11. A Certain Kind of Spider
The male of the species knows we want him.
This is an early poem from the point of view of a black widow spider. Pretty self-explanatory, really, and a good thematic pairing for the murderess protagonist of “Lady Blue and the Lampreys”. It’s also the only poem I ever had published in Star*Line, before I decided that I wasn’t very interested in Star*Line or the SFPA, really.
(The sign-language aspect of the poem was added rather hastily, when a beta reader asked how the male spider was still talking after the narrator had already eaten his head. Oops.)
12. The Siren of Mayberry Crescent
She snaps her jaws together.
Silence is golden.
A poem about the domestic life of a siren who, Little Mermaid-like, has gone on land with a lover who cannot deal with her voice.

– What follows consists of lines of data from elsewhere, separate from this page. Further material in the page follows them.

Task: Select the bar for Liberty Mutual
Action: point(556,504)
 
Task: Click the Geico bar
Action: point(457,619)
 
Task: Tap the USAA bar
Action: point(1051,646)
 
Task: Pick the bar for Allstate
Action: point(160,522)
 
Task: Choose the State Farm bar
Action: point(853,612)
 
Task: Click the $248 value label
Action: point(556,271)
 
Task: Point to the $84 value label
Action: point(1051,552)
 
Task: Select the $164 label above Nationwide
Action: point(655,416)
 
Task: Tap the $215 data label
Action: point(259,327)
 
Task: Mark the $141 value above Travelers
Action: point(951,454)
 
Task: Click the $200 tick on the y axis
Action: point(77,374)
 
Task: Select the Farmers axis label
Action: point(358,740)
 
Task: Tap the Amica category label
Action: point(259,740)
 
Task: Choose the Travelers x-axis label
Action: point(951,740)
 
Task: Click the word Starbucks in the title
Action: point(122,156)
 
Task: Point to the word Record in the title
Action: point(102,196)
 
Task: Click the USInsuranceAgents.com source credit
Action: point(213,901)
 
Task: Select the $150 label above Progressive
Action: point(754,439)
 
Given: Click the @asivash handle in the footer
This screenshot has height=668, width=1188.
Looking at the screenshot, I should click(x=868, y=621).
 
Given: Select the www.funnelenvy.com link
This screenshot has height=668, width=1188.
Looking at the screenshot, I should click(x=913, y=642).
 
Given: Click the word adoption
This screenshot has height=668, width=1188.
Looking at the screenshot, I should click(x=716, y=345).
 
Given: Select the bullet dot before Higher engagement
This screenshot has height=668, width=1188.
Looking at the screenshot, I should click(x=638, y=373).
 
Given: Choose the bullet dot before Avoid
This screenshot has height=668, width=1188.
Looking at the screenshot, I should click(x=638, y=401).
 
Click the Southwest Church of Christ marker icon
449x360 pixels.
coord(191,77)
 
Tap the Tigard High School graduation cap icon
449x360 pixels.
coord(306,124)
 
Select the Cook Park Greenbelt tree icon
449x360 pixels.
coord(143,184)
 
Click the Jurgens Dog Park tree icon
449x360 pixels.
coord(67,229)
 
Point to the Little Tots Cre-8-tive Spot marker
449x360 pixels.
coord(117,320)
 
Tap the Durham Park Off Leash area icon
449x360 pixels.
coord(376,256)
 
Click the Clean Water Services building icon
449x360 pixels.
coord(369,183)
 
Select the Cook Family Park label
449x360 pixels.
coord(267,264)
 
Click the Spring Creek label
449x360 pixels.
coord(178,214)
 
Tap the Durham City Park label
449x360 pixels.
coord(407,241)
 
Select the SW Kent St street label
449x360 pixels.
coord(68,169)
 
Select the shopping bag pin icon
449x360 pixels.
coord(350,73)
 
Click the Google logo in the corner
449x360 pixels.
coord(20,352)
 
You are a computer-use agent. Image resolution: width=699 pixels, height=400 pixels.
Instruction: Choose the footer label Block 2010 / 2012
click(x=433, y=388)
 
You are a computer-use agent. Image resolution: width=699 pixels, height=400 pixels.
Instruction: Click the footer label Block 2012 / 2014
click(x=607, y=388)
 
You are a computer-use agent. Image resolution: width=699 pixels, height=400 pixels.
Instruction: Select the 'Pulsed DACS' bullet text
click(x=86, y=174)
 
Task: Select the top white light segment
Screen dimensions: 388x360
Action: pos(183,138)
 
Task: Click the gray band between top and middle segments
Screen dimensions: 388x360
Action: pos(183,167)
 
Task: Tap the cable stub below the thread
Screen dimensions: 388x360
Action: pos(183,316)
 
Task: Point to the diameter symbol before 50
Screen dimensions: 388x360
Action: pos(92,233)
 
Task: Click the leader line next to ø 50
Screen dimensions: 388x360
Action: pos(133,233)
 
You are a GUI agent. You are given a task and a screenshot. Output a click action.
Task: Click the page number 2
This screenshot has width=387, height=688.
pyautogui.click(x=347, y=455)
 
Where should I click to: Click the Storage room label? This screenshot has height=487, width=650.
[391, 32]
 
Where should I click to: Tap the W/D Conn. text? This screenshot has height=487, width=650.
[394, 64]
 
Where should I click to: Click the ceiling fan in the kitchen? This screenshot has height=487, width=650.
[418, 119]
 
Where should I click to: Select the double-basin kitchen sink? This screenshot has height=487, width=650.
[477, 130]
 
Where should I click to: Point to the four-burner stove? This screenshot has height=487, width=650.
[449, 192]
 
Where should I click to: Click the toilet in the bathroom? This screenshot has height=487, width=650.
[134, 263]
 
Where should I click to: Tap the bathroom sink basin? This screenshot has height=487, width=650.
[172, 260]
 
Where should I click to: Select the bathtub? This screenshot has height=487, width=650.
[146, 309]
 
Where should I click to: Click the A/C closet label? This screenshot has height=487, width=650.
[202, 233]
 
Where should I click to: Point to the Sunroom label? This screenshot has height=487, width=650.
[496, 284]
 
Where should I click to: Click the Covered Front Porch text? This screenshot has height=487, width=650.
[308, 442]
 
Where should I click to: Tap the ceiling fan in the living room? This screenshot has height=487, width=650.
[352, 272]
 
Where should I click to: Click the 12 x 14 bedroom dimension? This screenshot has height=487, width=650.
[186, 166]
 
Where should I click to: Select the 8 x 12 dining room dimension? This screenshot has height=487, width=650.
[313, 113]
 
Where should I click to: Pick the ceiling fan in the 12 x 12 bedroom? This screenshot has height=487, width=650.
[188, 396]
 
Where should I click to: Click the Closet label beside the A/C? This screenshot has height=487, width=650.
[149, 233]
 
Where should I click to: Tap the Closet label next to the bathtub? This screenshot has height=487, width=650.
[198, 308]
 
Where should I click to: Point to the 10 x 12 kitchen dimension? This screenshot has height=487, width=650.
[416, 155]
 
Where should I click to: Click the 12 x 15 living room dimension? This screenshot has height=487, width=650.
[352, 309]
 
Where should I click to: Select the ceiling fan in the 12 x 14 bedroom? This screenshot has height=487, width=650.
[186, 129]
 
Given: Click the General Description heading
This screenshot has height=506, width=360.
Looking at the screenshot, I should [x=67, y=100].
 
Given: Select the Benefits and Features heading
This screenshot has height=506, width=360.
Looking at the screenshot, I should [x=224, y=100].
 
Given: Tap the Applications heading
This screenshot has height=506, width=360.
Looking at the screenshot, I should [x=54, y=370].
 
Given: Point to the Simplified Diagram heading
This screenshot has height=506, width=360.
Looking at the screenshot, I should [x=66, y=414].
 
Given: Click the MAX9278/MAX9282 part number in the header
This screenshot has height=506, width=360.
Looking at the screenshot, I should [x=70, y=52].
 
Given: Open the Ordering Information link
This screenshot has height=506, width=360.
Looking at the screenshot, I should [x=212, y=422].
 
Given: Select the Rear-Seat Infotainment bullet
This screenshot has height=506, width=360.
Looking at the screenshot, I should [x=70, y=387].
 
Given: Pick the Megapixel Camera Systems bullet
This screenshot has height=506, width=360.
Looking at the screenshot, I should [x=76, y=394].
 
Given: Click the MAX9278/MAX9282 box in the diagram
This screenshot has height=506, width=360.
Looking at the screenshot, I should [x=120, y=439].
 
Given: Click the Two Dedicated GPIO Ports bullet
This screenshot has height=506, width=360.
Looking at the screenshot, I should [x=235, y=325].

The inspiration for this one came from a minor D&D NPC who was a siren (actually a “sirine”, which, in typical D&D monster fashion, is rather different from the original myths). I started wondering what her home life was like and how she felt about it. Inevitably the poem wandered from that starting point and went somewhere else, and some uncomfortably personal stuff also crept in.
This poem was published in Mythic Delirium #29. It was nominated in the long category for the Rhysling Award that year, which was my first-ever Rhysling Award nomination. (The second, “The Giantess’s Dream”, was in the short-form category, and was published too recently to go into this collection.)